------ MATERIAL PROVIDED ------

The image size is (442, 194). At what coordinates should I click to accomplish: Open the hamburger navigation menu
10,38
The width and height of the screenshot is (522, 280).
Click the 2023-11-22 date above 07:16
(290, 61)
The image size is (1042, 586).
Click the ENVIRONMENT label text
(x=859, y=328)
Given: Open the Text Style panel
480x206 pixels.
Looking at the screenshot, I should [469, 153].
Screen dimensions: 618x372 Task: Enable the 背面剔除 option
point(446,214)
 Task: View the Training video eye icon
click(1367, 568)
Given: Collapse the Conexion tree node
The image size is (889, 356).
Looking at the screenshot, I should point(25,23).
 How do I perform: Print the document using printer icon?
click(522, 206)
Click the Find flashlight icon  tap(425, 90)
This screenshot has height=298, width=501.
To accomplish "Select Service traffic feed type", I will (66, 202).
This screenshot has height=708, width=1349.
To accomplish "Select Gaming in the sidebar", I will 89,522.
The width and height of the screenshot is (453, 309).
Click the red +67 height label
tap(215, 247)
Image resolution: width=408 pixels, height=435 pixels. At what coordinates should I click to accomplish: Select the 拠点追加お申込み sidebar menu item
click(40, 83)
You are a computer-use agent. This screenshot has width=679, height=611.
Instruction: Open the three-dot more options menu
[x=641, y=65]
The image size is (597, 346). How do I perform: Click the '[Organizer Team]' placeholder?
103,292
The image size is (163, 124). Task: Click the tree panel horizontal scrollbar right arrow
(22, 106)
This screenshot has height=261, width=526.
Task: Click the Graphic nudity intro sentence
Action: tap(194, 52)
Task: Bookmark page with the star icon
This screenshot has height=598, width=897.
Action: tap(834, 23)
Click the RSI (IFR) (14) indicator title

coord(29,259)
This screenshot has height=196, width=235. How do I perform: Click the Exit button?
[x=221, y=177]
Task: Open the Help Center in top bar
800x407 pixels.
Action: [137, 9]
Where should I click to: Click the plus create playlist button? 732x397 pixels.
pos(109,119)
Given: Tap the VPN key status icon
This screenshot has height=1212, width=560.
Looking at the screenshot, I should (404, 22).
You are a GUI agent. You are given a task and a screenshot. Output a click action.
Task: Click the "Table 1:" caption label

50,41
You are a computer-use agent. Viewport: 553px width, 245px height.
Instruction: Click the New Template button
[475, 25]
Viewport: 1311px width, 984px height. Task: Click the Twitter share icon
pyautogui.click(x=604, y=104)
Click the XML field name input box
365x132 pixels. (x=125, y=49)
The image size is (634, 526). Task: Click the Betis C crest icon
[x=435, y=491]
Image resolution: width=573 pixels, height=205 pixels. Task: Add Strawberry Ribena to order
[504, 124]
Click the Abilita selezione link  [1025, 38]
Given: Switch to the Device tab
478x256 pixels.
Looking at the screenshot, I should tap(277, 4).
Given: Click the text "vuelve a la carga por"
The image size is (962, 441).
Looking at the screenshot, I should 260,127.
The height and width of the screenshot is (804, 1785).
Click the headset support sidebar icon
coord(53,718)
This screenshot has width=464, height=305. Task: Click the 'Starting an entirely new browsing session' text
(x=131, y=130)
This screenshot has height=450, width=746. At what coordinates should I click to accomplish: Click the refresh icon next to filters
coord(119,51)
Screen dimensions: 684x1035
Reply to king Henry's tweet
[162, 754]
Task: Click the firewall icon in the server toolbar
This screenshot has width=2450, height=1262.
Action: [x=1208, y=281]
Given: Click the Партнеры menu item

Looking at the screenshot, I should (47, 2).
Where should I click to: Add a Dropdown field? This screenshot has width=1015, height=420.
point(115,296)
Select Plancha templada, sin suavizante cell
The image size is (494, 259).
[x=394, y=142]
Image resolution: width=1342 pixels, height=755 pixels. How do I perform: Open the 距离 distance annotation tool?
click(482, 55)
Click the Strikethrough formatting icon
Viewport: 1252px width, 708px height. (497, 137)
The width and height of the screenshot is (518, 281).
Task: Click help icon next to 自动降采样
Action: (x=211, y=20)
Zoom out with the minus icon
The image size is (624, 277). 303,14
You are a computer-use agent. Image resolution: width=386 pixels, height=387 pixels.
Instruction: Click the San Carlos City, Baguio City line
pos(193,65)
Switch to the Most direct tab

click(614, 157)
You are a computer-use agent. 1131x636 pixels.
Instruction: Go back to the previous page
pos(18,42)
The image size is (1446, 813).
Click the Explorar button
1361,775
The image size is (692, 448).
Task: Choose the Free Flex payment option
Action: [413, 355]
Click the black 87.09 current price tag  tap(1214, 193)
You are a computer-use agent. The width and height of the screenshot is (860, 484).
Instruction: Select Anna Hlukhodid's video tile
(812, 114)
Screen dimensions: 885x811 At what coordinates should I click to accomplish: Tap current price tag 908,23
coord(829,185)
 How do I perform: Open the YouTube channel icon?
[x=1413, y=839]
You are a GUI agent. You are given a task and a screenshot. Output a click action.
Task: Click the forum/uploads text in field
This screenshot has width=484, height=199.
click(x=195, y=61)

------

## WORK REQUIRED
Copy out the items from the very start through the line containing "(x=859, y=328)", requests included. Offset every coordinate in the answers by adding 54 to it.

## WORKED ANSWER
The image size is (442, 194). At what coordinates should I click to accomplish: Open the hamburger navigation menu
64,92
The width and height of the screenshot is (522, 280).
Click the 2023-11-22 date above 07:16
(344, 115)
The image size is (1042, 586).
Click the ENVIRONMENT label text
(x=913, y=382)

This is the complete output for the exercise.